Literature DB >> 32025509

PCA-based method for managing and analyzing single-spot analysis referenced to spectral imaging for artworks diagnostics.

Abstract

Artworks diagnostics is based on the joint use of several nondestructive techniques to acquire complementary information on the materials. A common practice in the field is to perform the analyses with single-spot analytical techniques, e.g. spectroscopy-based, after a preliminary screening of the artwork with full-field imaging-based techniques. We present a method and its practical implementation for fusing and analyzing data collected using analytical systems that acquire single spot measurements mapped to spectral imaging stacks. The fused dataset of single-spot and imaging observations is analyzed using principal component analysis (PCA). The effectiveness of the method for artworks diagnostics is shown on spectroscopy and imaging datasets of an ancient canvas painting. The results of the PCA analysis on the final fused dataset are compared against the PCA analysis performed on the original datasets from single-spot and imaging measurements taken separately.
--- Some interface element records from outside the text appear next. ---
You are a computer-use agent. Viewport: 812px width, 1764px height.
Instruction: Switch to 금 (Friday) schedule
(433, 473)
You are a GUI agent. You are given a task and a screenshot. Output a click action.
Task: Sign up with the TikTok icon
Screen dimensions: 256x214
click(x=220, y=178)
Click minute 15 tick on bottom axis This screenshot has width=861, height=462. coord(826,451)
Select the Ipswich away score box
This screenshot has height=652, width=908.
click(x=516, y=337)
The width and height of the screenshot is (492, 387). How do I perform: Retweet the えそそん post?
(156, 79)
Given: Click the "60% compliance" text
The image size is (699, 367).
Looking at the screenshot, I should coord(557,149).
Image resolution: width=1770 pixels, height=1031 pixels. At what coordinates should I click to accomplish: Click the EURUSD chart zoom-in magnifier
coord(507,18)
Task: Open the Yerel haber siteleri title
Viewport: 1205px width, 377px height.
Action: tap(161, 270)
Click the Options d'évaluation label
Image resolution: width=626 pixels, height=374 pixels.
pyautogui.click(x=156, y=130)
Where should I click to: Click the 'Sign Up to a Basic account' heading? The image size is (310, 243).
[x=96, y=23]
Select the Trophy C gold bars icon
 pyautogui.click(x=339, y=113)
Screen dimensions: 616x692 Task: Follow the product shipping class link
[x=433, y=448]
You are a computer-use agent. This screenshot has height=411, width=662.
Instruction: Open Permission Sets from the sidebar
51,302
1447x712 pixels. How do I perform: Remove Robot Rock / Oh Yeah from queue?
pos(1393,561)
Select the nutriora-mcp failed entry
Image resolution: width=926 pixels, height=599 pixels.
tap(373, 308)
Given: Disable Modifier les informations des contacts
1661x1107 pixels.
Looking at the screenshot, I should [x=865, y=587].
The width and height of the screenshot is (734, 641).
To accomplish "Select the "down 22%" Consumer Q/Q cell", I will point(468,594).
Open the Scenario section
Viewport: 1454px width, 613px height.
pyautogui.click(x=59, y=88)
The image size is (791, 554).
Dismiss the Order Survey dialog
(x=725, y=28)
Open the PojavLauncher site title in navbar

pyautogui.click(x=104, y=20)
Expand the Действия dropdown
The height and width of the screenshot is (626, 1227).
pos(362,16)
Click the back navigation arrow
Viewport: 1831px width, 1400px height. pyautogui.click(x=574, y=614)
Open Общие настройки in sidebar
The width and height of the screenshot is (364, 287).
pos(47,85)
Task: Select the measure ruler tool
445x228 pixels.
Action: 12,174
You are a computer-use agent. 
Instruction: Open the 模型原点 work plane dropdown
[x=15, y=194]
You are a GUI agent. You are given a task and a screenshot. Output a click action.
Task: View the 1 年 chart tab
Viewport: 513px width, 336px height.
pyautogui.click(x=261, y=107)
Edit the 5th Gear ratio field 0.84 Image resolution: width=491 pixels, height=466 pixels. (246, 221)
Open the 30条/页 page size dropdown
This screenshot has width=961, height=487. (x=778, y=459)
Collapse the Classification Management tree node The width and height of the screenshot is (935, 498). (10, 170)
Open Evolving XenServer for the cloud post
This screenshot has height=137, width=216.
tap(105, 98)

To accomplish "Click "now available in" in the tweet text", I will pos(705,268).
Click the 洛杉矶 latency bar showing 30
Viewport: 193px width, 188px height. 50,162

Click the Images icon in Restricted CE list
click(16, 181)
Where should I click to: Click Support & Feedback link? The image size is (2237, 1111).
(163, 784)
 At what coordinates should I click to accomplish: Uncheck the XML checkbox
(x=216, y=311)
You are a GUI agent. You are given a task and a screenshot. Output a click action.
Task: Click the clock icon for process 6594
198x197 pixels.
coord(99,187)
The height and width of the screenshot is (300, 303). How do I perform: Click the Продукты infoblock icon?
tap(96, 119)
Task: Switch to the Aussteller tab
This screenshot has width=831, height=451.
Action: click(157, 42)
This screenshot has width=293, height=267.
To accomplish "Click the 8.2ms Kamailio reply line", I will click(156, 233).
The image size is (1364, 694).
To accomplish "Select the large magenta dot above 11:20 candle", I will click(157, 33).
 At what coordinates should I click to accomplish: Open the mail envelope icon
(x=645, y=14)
We propose two practical implementations of the procedure, one based on using graphical user interface (GUI) and open-source GIS software (QGIS), the other one based on an open-source Python module, named SPOLVERRO, specifically developed for this project and released on a public repository. The method allows conservation scientists to analize effectively the heterogeneous datasets acquired in a diagnostic campaign. •single-spot spectroscopy data are referenced on imaging data.•the sampling area of each spectroscopy spot is used for extracting and averaging the respective imaging data values.•the final matrix is analyzed using PCA for extracting further information.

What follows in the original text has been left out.